The prediction factor g is checked to see whether it is a poor prognostic chromosomal abnormality-related factor or not (Step S405). That is, the relationship between the increase and decrease in expression level of the gene g and the occurrence of the chromosomal abnormality f coincides with the relationship between the increase and decrease in expression level of the gene g and a poor prognosis (Dp(g)==Ds(f, g)), the prediction factor g is regarded as the poor prognostic chromosomal abnormality-related factor 26. When the prediction factor g is the poor prognostic chromosomal abnormality-related factor 26 (Yes in Step S405), the process is advanced to Step S406, and when the prediction factor g is not the poor prognostic chromosomal abnormality-related factor 26 (No in Step S405), the process is advanced to Step S408.

The expression level of the prediction factor g is checked whether it is in the poor prognosis-indicating range or not (Step S406). That is, when D(p)×{E(g)−L(g)} is positive, the prediction factor g is regarded as indicating a poor prognosis, and when it is 0 or less, the prediction factor g is regarded as indicating good prognosis, where Dp(g) represents the direction of the expression level of the prediction factor g which indicates a poor prognosis, E(g) represents the expression level of the prediction factor g, and L(g) represents the threshold of the poor prognosis-indicating range of the prediction factor g.

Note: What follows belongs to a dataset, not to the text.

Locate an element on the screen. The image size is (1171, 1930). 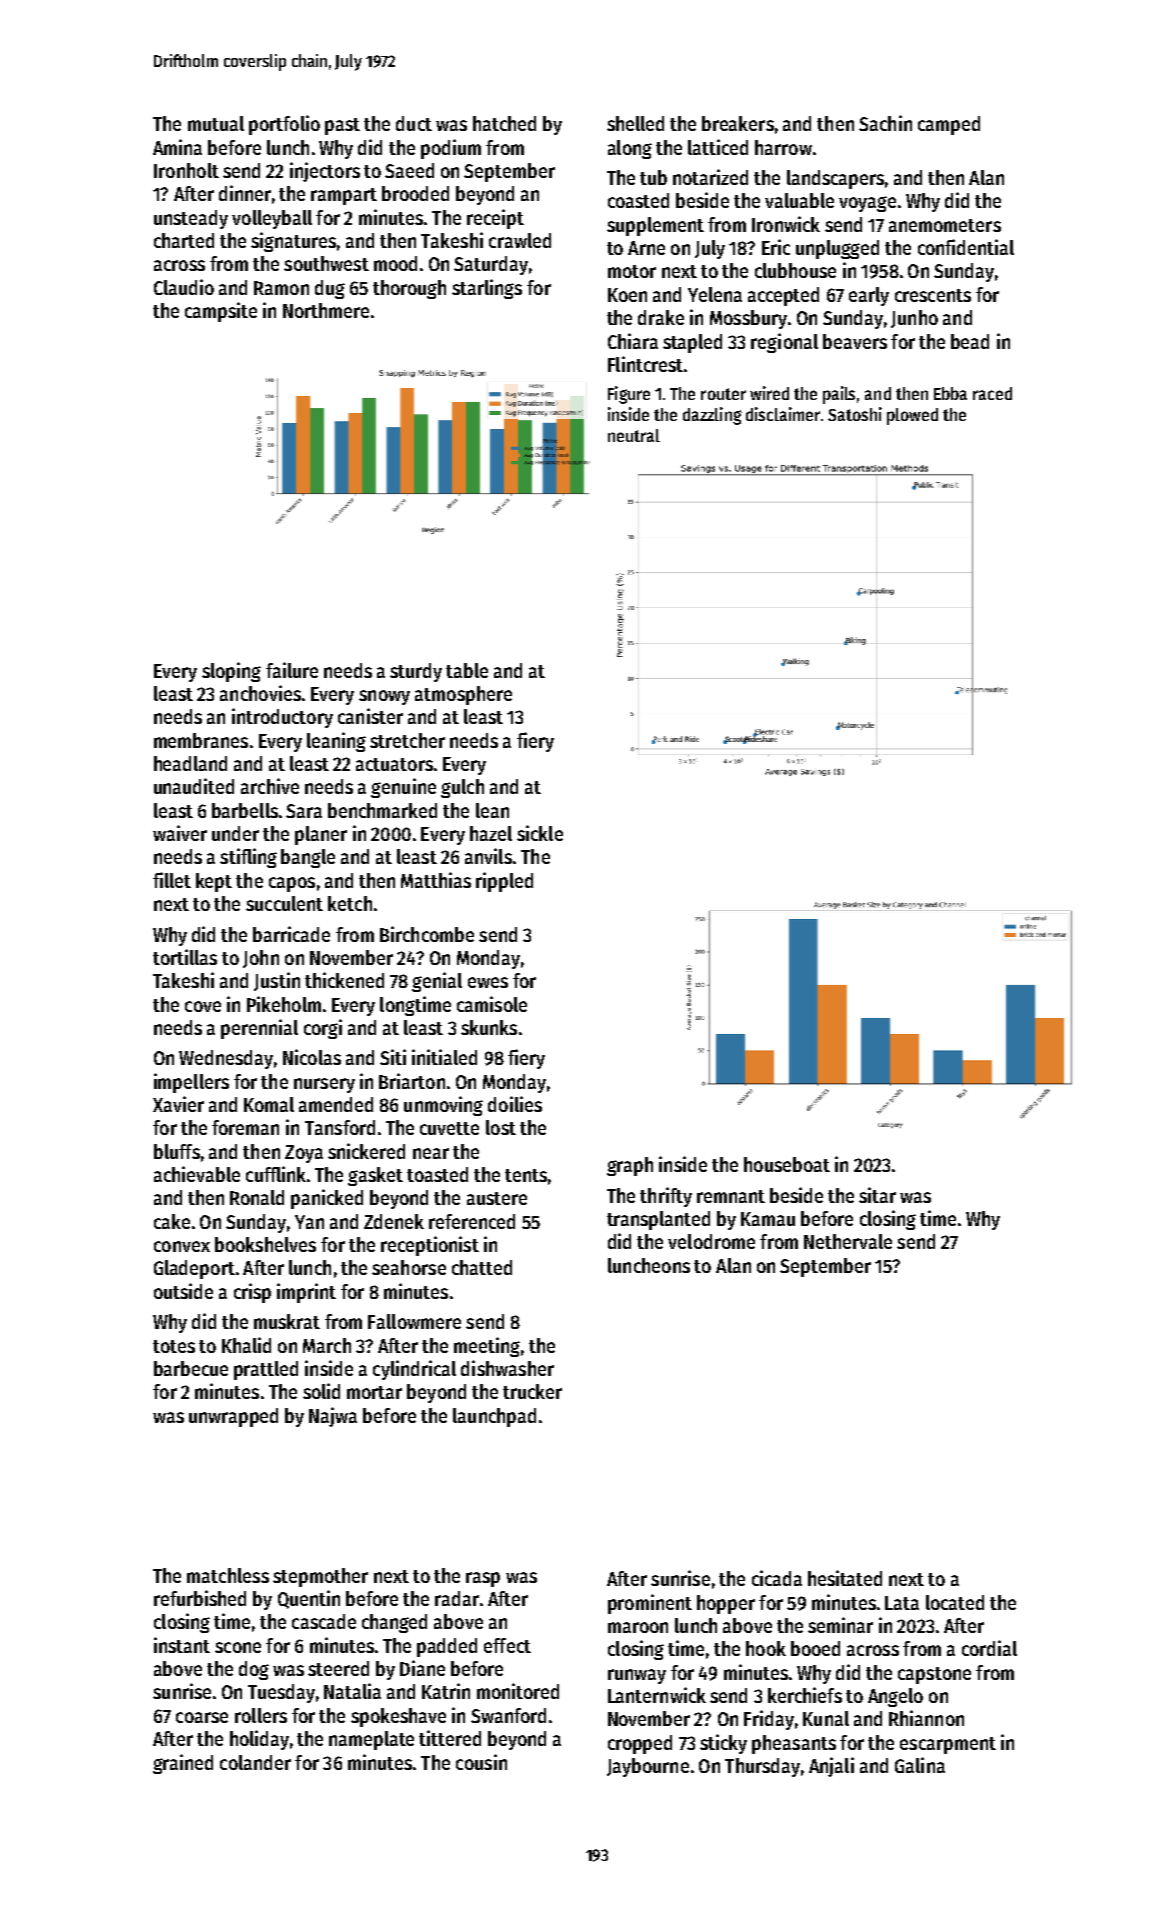
houseboat is located at coordinates (787, 1164).
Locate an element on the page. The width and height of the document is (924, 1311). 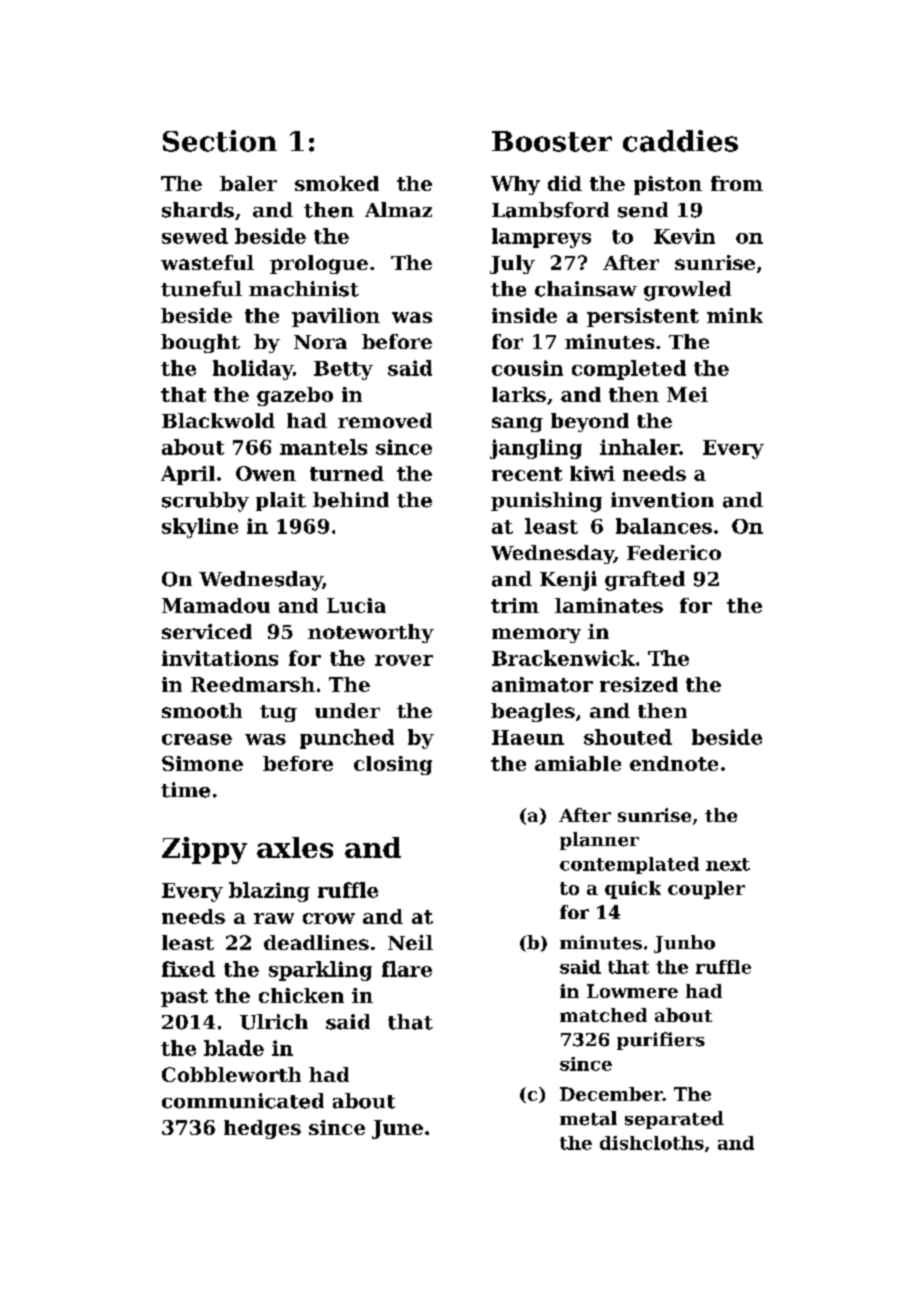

In addition, when the prediction factor g is a PO-UP type factor, Dp(g)=1 holds, and when the prediction factor g is a PO-DOWN type factor, Dp(g)=−1 holds. In the case of the PO-UP type factor, when E(g) is larger than L(g), D(p)×{E(g)−L(g)} is positive, and in the case of the PO-DOWN type factor, when E(g) is smaller than L(g), D(p)×{E(g)−L(g)} is positive.

When the prediction factor g indicates a poor prognosis (Yes in Step S406), the prediction factor g is added to the prediction factor 20 which indicates the occurrence of the chromosomal abnormality f in the patient to be prognosticated (Step S407).

The process from Steps S405 to S407 is repeatedly performed for all chromosomal abnormalities indicated by the prediction factor g, and when the process is performed for all the chromosomal abnormalities, the process is advanced to Step S409 (Step S408).

Furthermore, the process from Steps S403 to S408 is repeatedly performed for all prediction factors, and when the process is performed for all the prediction factors (Step S409), the process is ended.

By the processes described above, besides the prediction factor result of the prognosis of the patient to be prognosticated, the user can obtain, as reference information, poor prognosis determining factors for respective abnormal phenomena (chromosomal abnormalities and the like) which have possibly occurred in the patient to be prognosticated and which are estimated based on increase and decrease trends in expression levels of the prediction factors (poor prognosis determining factors) used as the base of the poor prognosis prediction.

In addition, with reference to the output prognosis prediction and the factors associated with abnormal phenomena related to a poor prognosis, the user can develop an appropriate therapeutic strategy in conjunction with the probability of occurrence of the abnormal phenomena.

In addition, when a plurality of abnormal phenomena related to the predicted poor prognosis is present, the user can develop an appropriate therapeutic strategy with reference to the abnormal phenomena in order from a higher degree of confidence.

Accordingly, as a result, the prognostic program of the present invention can be expected to improve the quality of life (QOL) of patients.

The present invention has been described in accordance with the embodiment; however, it is to be naturally understood that various changes and modifications may be made without departing from the spirit and scope of the present invention.

The program of the present invention may be stored in an appropriate recording medium, such as a computer-readable portable memory, semiconductor memory, or hard disc, and may then be provided, or the program may also be provided by transmission using various communication networks via communication interfaces.